"The Rufous Hummingbird is one of three hummingbirds that breed in Okanogan County. The other two are the Calliope and the Black-Chinned (occasional reports of Anna's come up but they are primarily a west-side breeder). Hummingbirds don't sing like our other birds, but if you listen closely you'll notice that the sound of their flight, and especially of the display acrobatics the males make, are all distinctive between the three species. Rufous males often make a noise that sounds like a toy jet shooting artillery! Rufous describes the reddish-brown or rust color that almost completely covers the male hummingbird. The female has a green back but her sides and tail are rufous (see photo below). These feisty little birds fly here from Mexico and they have excellent memories so that they return looking for feeders or flowers in the exact spot they found them the previous year. So, keep your sugar water clean and fresh for them!" — Mary Kiesau | Local Naturalist and Photographer
Information from the Seattle Audubon Society
- Rufous hummingbirds are highly territorial and will protect their feeding territories even during migration.
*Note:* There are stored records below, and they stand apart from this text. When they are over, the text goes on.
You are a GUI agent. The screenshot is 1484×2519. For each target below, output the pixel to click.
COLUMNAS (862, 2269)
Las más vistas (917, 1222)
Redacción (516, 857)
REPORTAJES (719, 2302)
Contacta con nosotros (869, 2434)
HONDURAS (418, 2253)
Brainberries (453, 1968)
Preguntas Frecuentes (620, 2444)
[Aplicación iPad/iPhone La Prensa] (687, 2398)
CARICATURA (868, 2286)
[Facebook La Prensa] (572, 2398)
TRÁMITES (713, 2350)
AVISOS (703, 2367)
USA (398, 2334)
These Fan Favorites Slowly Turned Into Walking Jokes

- Rufous hummingbirds don't sing, but they do make warning 'chips' in response to threats, and their wings make a whining sound similar to that of a cicada.
- In Washington State, they feed heavily on honeysuckle, red flowering currant, salmonberry, and on sugar water found in hummingbird feeders.
- Females incubate 2 eggs for about 15-17 days, and the female will care for the young herself until they become independent around 21 days.
- You can find Rufous hummingbirds in the North Cascades most commonly from March to August, and around Okanogan County between May and September.